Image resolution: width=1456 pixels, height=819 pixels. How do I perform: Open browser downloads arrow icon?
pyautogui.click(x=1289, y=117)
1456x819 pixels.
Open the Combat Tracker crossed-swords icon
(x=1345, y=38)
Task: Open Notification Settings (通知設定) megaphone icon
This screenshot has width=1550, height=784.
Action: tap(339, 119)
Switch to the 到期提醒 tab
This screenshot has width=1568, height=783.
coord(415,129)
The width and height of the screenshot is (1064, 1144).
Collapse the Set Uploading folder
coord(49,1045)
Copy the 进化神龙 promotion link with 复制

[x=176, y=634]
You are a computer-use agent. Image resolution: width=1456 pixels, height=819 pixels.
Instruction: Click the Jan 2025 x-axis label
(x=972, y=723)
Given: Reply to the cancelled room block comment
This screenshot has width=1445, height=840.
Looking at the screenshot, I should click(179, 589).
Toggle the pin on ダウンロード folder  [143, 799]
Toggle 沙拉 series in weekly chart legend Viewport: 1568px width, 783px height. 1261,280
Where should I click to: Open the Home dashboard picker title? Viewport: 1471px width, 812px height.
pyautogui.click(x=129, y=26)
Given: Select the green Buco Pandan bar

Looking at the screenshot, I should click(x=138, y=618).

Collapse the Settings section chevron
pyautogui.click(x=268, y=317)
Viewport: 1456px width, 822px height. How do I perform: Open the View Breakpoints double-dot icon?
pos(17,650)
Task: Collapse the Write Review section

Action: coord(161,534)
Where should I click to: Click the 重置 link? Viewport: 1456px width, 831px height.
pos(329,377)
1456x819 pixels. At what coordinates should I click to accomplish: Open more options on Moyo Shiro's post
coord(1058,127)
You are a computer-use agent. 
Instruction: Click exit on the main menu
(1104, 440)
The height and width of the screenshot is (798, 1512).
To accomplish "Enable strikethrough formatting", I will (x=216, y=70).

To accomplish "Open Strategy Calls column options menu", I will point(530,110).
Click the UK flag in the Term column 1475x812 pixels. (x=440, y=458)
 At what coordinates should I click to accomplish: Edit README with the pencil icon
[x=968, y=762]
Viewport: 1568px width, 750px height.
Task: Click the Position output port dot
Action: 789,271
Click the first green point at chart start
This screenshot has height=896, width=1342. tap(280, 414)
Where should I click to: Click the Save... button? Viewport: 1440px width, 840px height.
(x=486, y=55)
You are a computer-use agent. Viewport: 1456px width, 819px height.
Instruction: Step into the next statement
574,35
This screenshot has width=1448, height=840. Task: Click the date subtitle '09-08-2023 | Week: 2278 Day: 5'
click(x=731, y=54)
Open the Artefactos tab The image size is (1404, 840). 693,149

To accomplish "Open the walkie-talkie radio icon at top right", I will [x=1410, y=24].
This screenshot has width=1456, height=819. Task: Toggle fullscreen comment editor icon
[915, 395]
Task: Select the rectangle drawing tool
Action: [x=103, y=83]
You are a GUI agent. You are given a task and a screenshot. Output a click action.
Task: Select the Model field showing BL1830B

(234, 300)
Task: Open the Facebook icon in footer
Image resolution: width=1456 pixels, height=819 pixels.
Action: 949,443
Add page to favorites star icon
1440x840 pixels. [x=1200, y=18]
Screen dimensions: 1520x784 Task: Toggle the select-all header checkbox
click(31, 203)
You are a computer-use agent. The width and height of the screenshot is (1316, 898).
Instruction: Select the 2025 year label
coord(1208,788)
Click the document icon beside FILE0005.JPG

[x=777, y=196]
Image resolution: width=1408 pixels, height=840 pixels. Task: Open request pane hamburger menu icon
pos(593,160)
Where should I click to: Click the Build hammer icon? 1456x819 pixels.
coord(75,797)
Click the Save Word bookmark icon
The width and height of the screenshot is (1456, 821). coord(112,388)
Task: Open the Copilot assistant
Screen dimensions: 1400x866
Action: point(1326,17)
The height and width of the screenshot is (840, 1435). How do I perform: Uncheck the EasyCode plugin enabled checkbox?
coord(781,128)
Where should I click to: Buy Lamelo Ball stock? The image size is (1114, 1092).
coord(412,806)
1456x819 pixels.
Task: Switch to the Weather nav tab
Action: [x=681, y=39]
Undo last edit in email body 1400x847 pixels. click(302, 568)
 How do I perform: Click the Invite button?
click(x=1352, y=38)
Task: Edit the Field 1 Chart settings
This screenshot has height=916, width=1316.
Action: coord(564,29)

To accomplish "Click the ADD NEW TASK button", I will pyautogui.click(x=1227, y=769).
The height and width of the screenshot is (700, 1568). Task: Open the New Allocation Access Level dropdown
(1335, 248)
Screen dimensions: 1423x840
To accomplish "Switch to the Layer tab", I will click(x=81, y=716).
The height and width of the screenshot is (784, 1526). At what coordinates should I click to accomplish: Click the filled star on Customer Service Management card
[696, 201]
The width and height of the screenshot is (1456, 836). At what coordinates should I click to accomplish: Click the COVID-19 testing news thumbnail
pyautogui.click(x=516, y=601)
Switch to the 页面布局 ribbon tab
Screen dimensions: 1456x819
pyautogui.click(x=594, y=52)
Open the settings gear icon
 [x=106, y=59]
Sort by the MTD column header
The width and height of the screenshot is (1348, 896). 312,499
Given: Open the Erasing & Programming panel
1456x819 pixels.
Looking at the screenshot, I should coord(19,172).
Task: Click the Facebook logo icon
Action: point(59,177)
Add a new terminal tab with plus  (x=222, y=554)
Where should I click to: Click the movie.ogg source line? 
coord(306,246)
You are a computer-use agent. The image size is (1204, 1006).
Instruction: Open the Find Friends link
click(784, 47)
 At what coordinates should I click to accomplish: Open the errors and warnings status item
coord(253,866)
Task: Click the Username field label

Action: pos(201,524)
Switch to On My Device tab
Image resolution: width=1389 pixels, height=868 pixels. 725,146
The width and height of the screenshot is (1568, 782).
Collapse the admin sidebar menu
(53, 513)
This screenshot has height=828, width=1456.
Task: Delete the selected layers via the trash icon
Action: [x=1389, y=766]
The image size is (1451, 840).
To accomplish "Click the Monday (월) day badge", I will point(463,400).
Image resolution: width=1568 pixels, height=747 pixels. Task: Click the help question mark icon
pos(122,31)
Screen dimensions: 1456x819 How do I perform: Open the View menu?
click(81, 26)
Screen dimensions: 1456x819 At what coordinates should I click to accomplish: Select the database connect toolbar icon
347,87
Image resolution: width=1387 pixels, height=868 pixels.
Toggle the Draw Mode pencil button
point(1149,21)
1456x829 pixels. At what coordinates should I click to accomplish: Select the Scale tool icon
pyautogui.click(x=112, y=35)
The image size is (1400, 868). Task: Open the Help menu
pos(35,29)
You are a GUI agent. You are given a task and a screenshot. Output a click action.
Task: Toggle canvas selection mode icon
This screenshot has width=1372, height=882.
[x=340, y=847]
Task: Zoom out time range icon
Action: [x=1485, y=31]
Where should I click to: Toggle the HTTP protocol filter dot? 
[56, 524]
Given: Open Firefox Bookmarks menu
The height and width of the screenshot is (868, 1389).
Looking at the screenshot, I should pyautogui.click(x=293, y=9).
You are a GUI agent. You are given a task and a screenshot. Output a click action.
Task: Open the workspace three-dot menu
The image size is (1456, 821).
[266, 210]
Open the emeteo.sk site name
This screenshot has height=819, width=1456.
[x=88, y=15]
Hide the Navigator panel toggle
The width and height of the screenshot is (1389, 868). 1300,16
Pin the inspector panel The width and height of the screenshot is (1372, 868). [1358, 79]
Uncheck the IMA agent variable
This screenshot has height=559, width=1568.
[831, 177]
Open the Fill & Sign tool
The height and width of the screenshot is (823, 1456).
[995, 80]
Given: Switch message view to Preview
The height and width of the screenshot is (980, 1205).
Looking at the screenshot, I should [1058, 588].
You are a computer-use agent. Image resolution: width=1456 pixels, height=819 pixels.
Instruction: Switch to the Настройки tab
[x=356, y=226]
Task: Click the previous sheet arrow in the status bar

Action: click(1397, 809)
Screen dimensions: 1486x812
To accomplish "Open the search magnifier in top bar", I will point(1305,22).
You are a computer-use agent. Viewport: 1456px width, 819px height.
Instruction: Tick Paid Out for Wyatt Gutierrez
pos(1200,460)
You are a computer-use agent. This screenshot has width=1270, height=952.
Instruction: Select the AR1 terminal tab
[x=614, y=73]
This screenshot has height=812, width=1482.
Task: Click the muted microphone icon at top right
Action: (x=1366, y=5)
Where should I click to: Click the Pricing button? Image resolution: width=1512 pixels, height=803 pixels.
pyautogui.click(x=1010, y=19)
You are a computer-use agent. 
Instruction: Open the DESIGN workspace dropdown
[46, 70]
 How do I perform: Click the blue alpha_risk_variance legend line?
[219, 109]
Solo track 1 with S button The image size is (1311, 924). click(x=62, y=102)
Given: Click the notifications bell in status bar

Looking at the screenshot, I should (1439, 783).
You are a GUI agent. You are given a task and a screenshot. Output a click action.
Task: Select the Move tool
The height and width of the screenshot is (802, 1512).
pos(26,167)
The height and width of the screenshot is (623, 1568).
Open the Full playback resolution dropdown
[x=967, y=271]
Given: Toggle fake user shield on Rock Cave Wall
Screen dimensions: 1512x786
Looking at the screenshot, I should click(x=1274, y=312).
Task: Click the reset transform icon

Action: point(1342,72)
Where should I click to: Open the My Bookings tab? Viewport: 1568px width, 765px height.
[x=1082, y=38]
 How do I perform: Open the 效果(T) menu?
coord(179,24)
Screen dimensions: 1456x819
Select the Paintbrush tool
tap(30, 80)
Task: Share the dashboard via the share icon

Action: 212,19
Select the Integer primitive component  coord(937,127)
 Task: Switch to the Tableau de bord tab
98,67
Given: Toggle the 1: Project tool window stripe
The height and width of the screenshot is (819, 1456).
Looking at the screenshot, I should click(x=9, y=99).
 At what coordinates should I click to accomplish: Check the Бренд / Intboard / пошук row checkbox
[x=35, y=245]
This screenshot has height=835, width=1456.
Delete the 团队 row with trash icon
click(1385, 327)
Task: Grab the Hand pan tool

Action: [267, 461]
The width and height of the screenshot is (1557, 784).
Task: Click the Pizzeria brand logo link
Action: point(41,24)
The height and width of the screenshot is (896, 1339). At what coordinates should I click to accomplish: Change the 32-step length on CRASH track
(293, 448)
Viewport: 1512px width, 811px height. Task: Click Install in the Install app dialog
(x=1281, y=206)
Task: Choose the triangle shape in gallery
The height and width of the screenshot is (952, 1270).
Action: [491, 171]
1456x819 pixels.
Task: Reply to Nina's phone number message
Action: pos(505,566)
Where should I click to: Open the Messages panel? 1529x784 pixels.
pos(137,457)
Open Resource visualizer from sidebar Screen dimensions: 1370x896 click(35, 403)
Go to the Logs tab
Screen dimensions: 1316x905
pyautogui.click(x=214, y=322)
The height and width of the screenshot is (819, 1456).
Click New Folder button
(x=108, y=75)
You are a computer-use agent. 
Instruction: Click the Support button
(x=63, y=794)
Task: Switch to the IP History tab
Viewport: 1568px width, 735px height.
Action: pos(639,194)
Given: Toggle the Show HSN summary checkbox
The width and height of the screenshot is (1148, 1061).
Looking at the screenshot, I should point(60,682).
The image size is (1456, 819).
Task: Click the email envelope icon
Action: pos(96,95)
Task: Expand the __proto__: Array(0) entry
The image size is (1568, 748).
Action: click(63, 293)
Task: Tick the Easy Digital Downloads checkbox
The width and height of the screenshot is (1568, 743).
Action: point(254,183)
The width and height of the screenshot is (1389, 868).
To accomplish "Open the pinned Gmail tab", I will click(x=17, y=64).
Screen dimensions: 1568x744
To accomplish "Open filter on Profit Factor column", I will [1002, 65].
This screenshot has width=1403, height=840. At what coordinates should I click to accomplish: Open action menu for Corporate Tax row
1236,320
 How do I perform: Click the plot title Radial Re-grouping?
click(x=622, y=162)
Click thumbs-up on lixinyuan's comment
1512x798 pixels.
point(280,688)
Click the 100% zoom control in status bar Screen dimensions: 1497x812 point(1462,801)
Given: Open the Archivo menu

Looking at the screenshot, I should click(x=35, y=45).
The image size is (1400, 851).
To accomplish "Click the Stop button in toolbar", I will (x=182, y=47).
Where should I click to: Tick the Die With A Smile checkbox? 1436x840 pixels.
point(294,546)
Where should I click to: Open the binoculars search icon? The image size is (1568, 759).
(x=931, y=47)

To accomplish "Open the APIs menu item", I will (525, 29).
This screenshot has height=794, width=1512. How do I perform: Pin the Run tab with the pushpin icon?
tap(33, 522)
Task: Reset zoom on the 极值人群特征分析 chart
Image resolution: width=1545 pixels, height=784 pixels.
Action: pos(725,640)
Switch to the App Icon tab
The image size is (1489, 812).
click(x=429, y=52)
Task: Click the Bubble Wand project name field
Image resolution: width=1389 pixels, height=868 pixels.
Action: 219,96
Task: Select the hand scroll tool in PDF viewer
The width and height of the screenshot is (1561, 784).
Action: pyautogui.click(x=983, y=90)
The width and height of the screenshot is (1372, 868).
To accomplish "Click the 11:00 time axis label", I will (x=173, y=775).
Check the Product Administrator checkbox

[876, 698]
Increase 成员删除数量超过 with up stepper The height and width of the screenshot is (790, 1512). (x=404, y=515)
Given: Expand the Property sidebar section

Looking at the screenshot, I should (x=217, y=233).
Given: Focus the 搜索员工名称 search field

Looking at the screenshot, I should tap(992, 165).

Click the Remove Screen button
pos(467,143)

What is expected
Using the listing above, return word for word each line from the one that has "Given: Reply to" through the one that has "Toggle 沙拉 series", and no line outside that range.

Answer box
Given: Reply to the cancelled room block comment
This screenshot has width=1445, height=840.
Looking at the screenshot, I should click(179, 589).
Toggle the pin on ダウンロード folder  [143, 799]
Toggle 沙拉 series in weekly chart legend Viewport: 1568px width, 783px height. 1261,280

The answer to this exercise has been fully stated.